● **练习**:
请把下面的全部数据整理成 Markdown 表格，设“行号”和“内容”两列，每一行数据占表格一行，空行略去。表格中不要放入图片。

● **元素查找记录**:

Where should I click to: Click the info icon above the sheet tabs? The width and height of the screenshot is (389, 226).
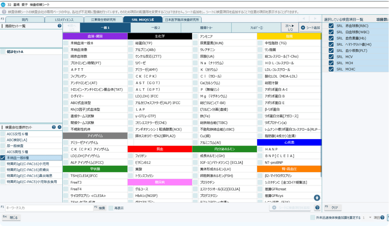click(x=4, y=12)
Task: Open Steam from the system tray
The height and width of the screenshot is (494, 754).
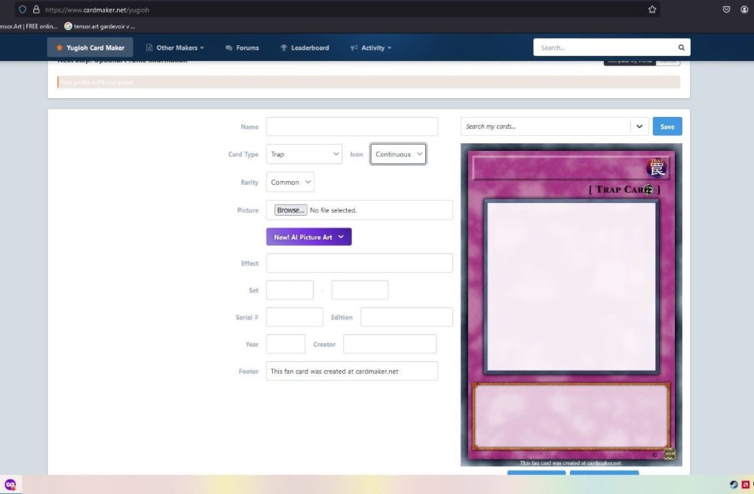Action: (x=734, y=484)
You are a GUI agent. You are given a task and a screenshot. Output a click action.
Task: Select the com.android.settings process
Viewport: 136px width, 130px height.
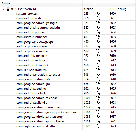[31, 60]
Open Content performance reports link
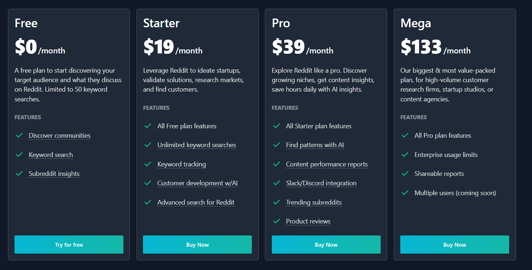Image resolution: width=532 pixels, height=270 pixels. [x=327, y=164]
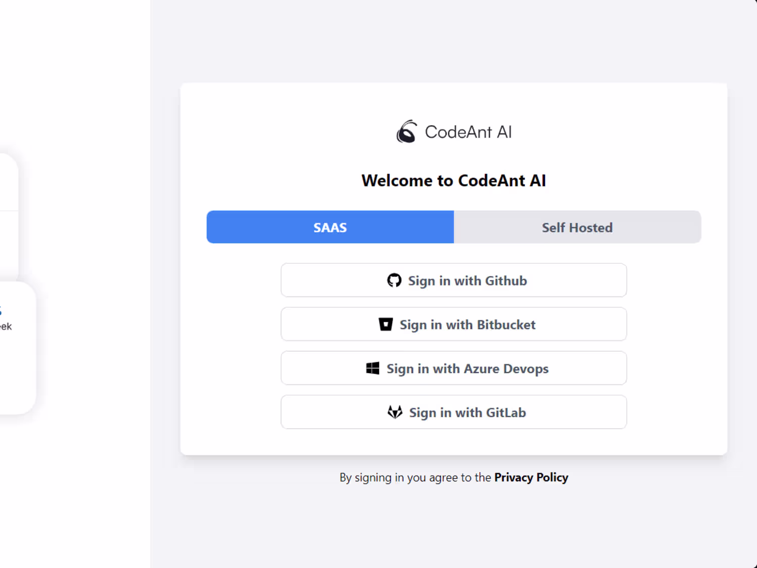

● **本题解答**:
| 行号 | 内容 |
|---|---|
| 1 | Where should I click to: Click the info icon above the sheet tabs? The width and height of the screenshot is (389, 226). |
| 2 | click(x=4, y=12) |
| 3 | Task: Open Steam from the system tray |
| 4 | The height and width of the screenshot is (494, 754). |
| 5 | Action: (x=734, y=484) |
| 6 | You are a GUI agent. You are given a task and a screenshot. Output a click action. |
| 7 | Task: Select the com.android.settings process |
| 8 | Viewport: 136px width, 130px height. |
| 9 | [31, 60] |
| 10 | Open Content performance reports link |
| 11 | Image resolution: width=532 pixels, height=270 pixels. [x=327, y=164] |